Associated Electric led testing of a technology to reduce mercury emissions as the first utility to burn refined coal produced by Clean Coal Solutions LLC as a possible low-cost environmental solution.
Staff also researched and installed refined coal technology on Associated Electric's largest coal unit to reduce mercury emissions. Thomas Hill Unit 3 is a pulverized unit that uses a different type of CyClean refined coal technology that was commissioned in early 2015.
Today, the refined coal technology Associated Electric helped bring to market is reducing mercury emissions at the cooperative’s coal plants. It’s also a lower-cost technology that helps Associated Electric meet the Environmental Protection Agency’s Mercury and Air Toxics Standards, effective in April 2016.

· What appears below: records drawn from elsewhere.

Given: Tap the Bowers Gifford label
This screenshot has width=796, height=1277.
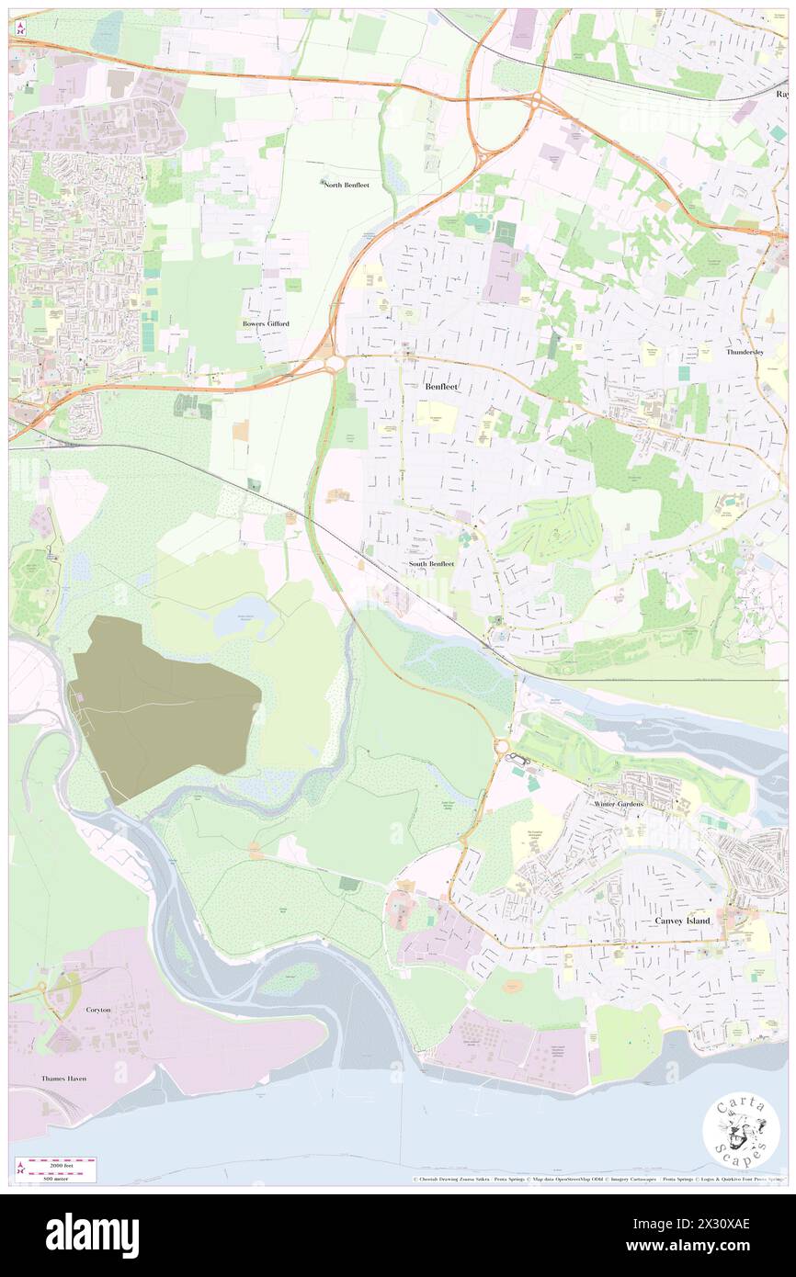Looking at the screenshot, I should [x=266, y=324].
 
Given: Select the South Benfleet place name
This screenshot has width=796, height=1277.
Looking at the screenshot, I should [x=431, y=563].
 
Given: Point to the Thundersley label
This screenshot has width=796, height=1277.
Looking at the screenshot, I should [x=745, y=352].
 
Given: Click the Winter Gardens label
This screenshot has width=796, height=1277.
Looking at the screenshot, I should [x=619, y=804].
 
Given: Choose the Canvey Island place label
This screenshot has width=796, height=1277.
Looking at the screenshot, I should [x=682, y=920].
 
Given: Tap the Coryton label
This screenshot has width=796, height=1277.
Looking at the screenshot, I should [x=98, y=1010].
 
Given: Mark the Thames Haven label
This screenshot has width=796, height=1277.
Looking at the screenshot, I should [x=63, y=1078].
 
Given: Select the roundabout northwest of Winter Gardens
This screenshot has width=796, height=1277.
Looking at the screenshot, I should [x=503, y=746].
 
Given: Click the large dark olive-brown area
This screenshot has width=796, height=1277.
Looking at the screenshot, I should [x=156, y=703].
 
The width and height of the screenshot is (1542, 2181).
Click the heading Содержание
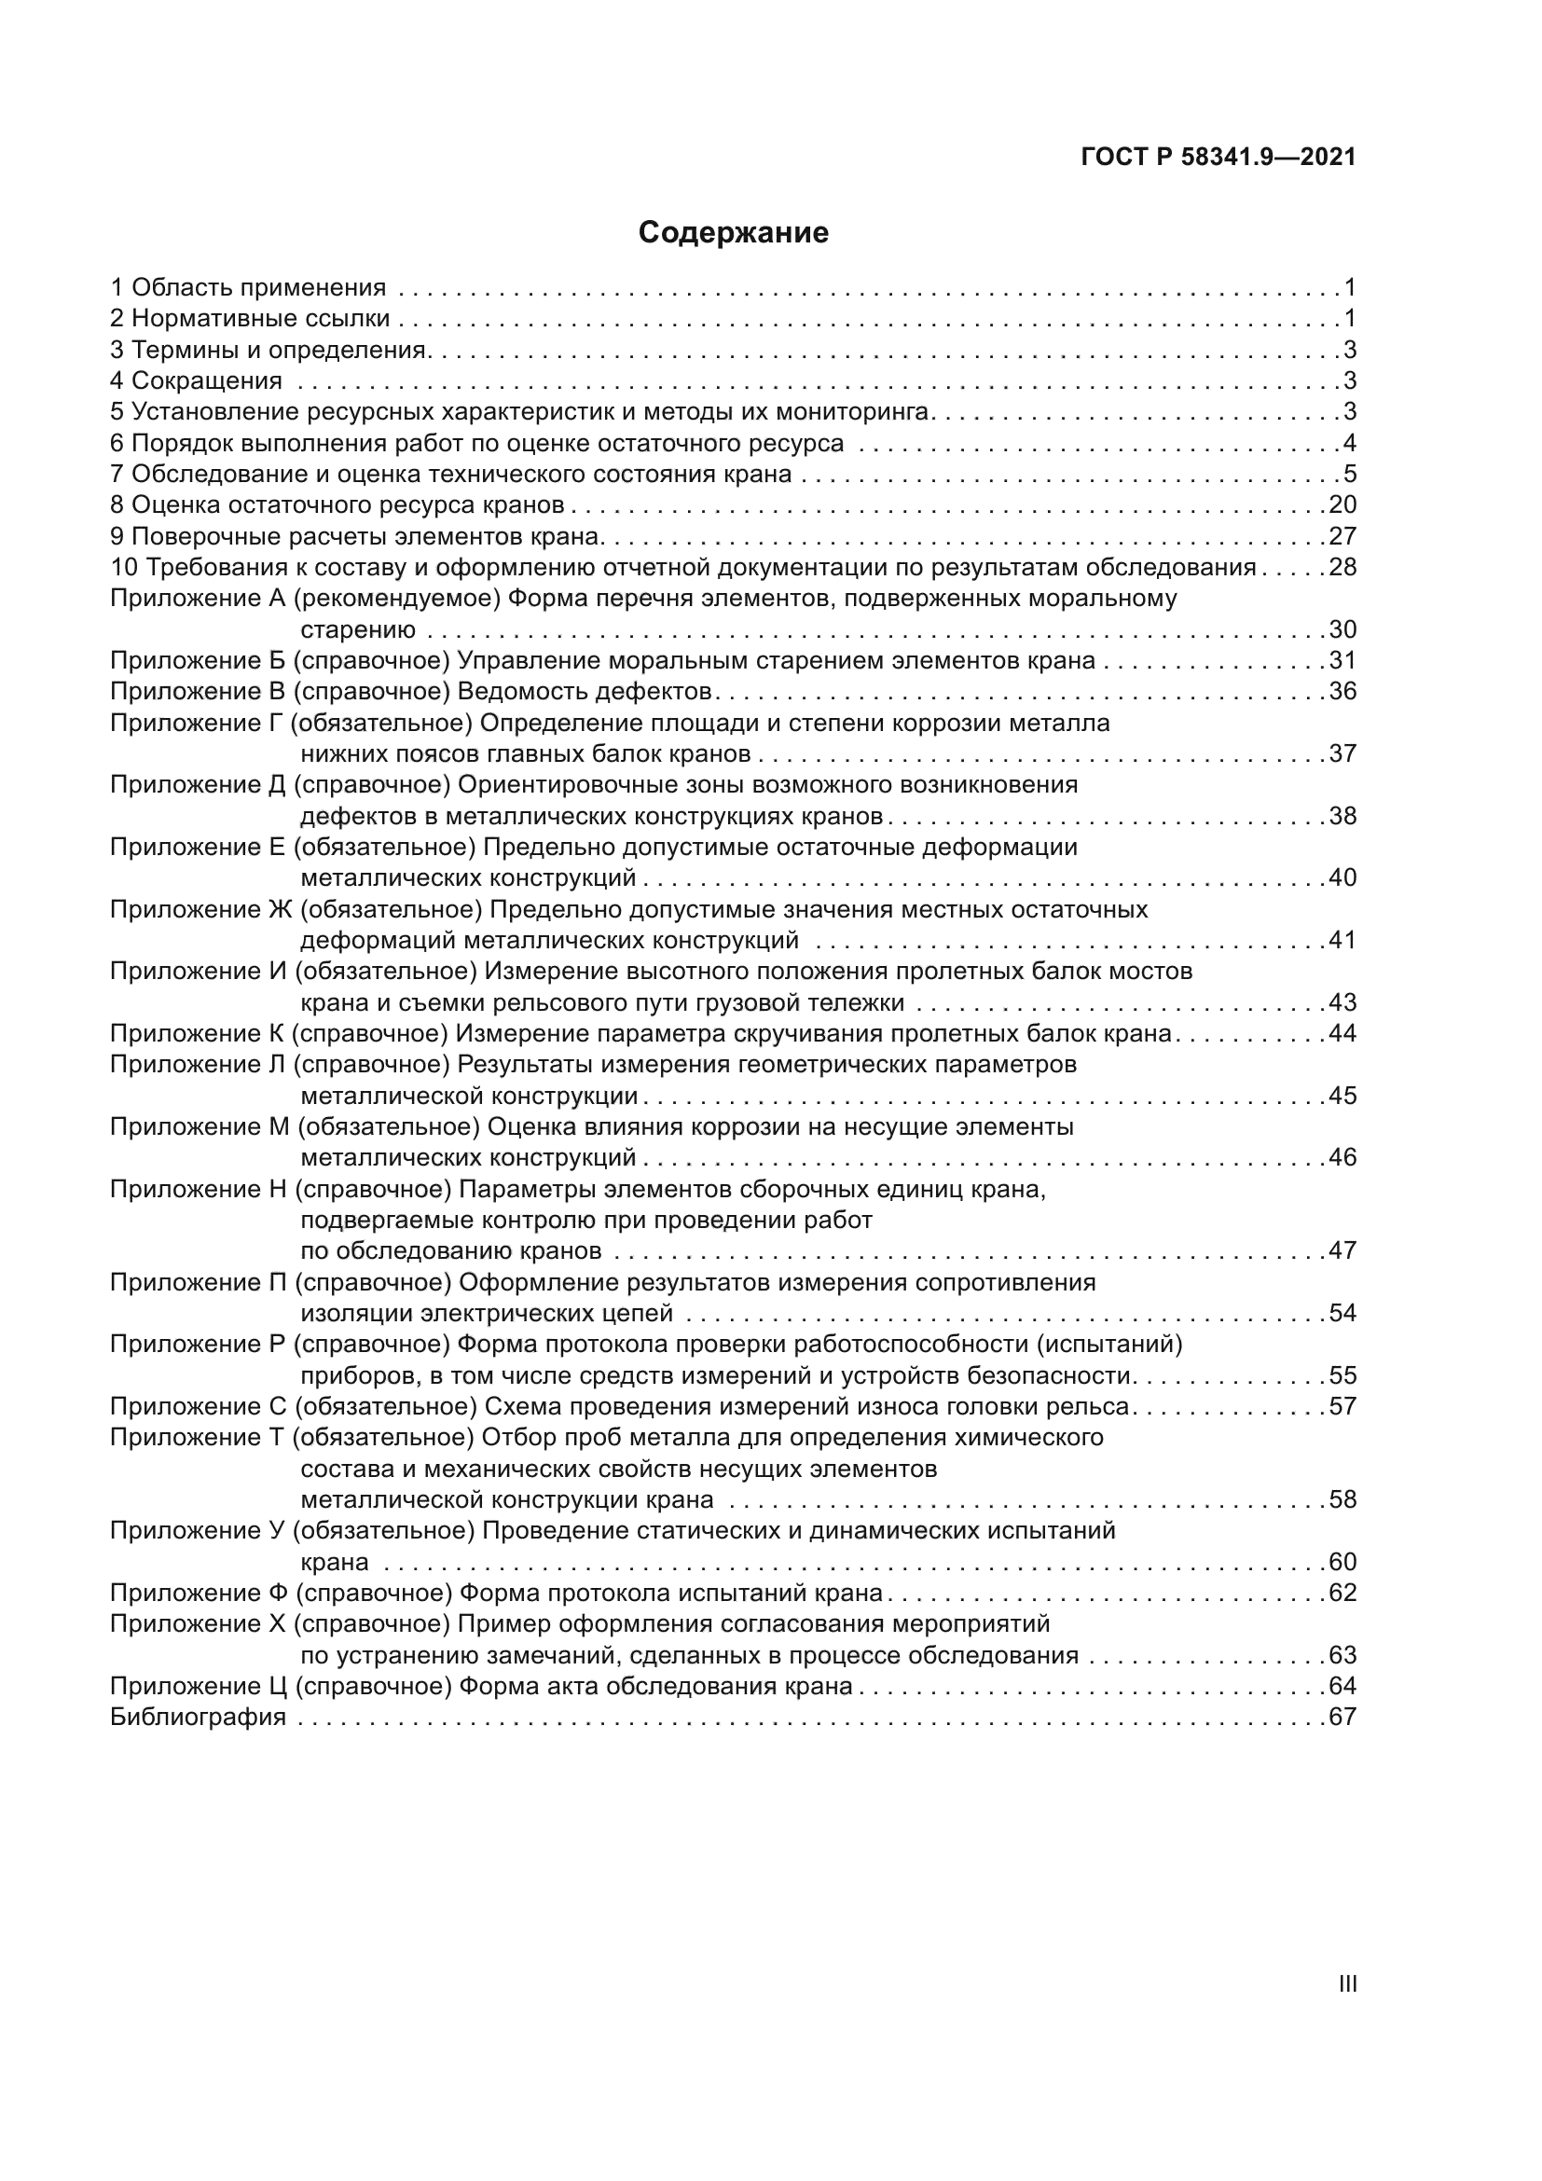pyautogui.click(x=733, y=233)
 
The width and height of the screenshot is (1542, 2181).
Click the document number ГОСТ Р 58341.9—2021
pyautogui.click(x=1218, y=158)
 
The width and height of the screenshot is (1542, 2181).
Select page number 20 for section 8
pyautogui.click(x=1342, y=504)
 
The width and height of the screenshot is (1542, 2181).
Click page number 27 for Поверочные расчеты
pyautogui.click(x=1342, y=536)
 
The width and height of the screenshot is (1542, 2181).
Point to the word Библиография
pyautogui.click(x=198, y=1718)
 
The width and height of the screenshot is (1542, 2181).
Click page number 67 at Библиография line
pyautogui.click(x=1342, y=1718)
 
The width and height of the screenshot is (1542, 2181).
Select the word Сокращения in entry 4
pyautogui.click(x=206, y=381)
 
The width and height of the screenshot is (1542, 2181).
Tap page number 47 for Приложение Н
pyautogui.click(x=1342, y=1251)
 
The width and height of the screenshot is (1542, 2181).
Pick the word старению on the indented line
pyautogui.click(x=358, y=629)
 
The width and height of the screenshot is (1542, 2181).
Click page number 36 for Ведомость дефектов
pyautogui.click(x=1342, y=691)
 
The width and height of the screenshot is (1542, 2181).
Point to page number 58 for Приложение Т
pyautogui.click(x=1342, y=1500)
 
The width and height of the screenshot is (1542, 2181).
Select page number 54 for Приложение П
pyautogui.click(x=1342, y=1314)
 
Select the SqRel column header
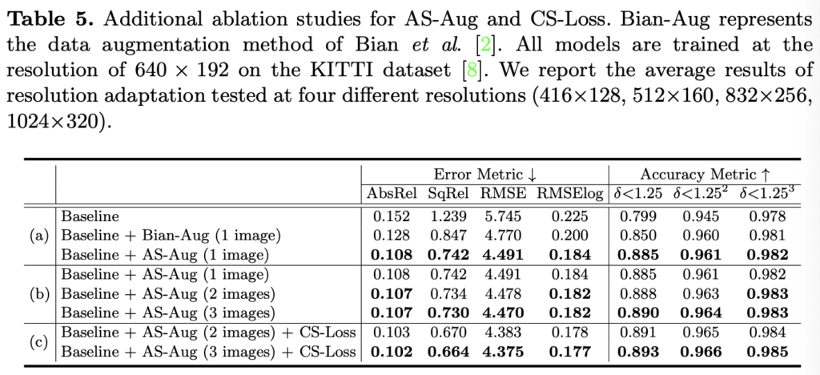pos(444,194)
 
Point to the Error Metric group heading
pos(484,174)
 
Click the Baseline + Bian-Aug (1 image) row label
pos(170,236)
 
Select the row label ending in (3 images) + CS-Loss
pos(208,351)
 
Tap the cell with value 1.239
pos(444,216)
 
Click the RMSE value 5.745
pos(501,216)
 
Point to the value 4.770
pos(501,236)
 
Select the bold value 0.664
pos(444,351)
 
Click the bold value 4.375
pos(501,351)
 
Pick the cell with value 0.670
pos(444,331)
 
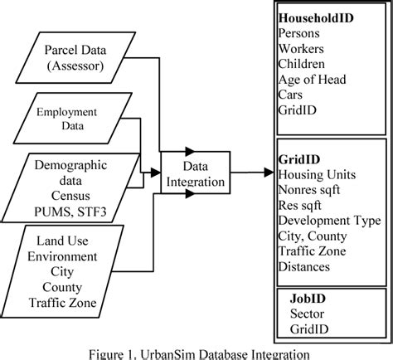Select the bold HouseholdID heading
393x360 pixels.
(x=316, y=17)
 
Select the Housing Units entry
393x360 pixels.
(x=318, y=174)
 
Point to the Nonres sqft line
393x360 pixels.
(x=312, y=189)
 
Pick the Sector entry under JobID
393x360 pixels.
(x=307, y=314)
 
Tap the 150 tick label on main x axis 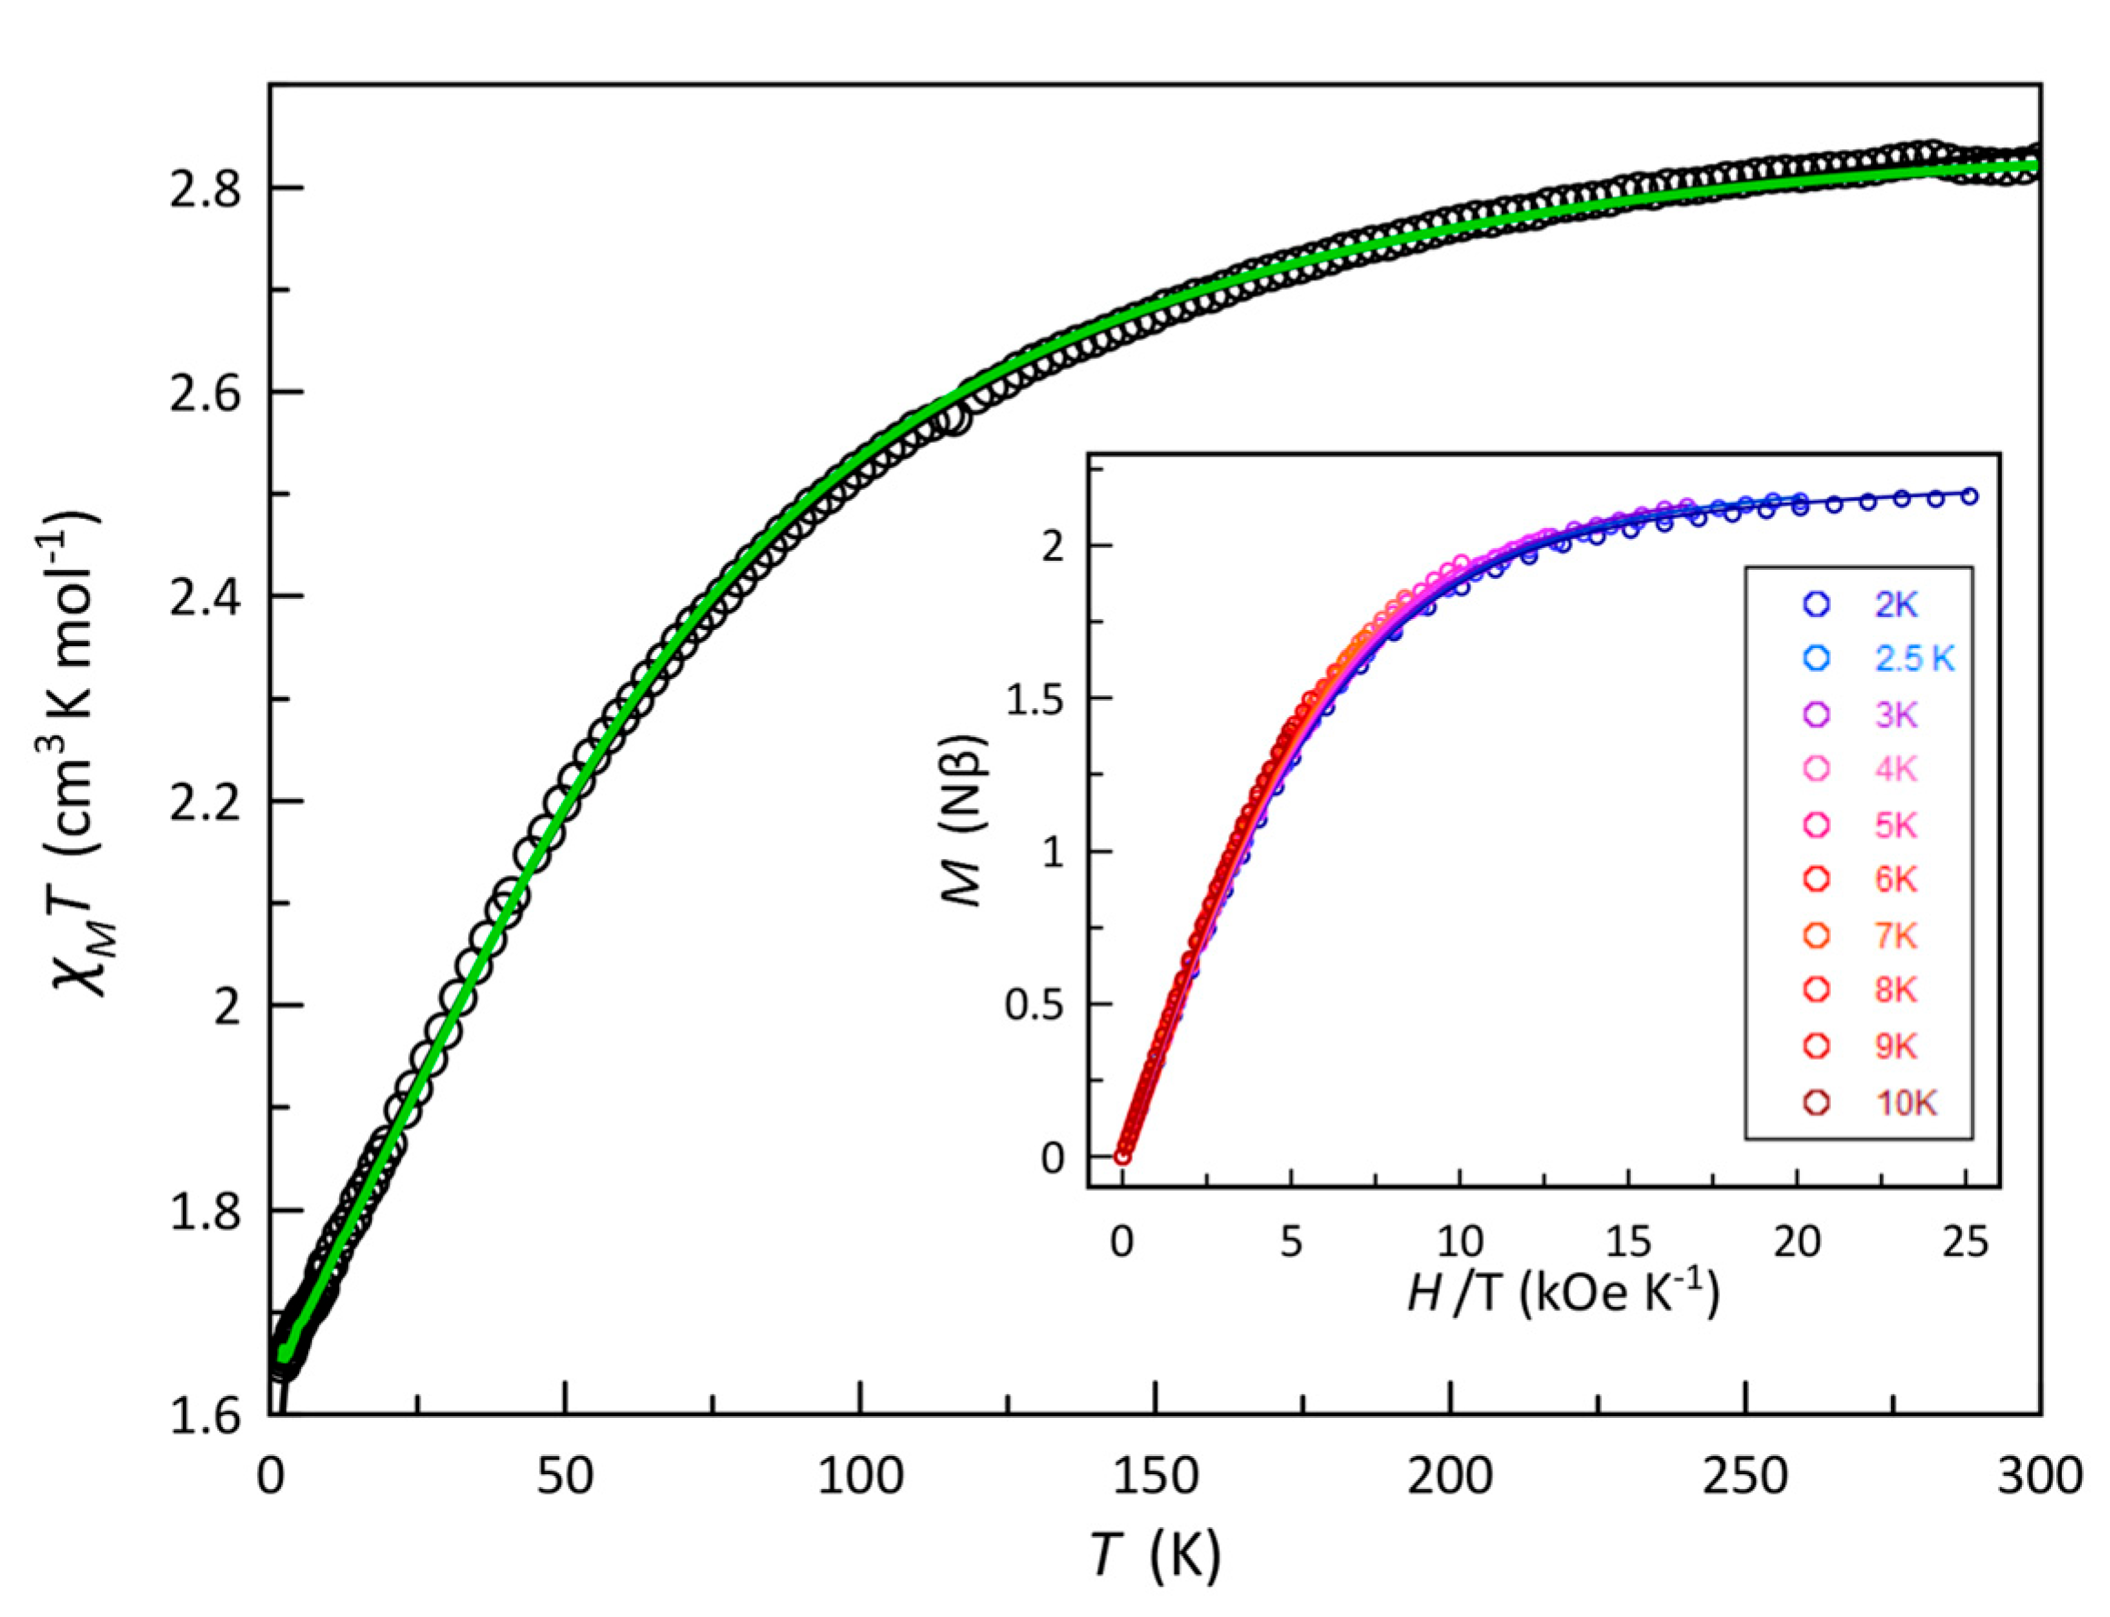click(1155, 1475)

MATS requires power plants to significantly reduce mercury emissions for the first time ever. Associated Electric, however, has reduced emissions of sulfur dioxide and nitrogen oxides up to 90 percent – as well as reduced mercury – since 1994 with its $1.1 billion investment in environmental controls and research technologies.
Part of the cost and reduced emissions are from switching in 1994 to low-sulfur western coal, which is lower in mercury. Associated Electric has invested in environmental controls, like overfire air and selective catalytic reduction equipment on all coal units, and made good business decisions that position it to provide clean, affordable and reliable electricity for its members.
What is mercury?
Mercury (Hg) is a naturally occurring metal in the Earth’s crust that is released into the environment from both natural and human activities. Natural sources include volcanoes, forest fires, oceans and soils. Human activities include gold and ore mining, medical waste incineration, municipal and hazardous waste combustion, cement manufacturing and fossil fuel combustion.
Trace amounts of mercury are present in fossil fuels, such as coal and oil. When electric utilities burn these fuels to generate electricity, mercury is released. U.S. electric utilities emit about 40 percent of domestic manmade mercury emissions and about 1 percent of total global mercury emissions.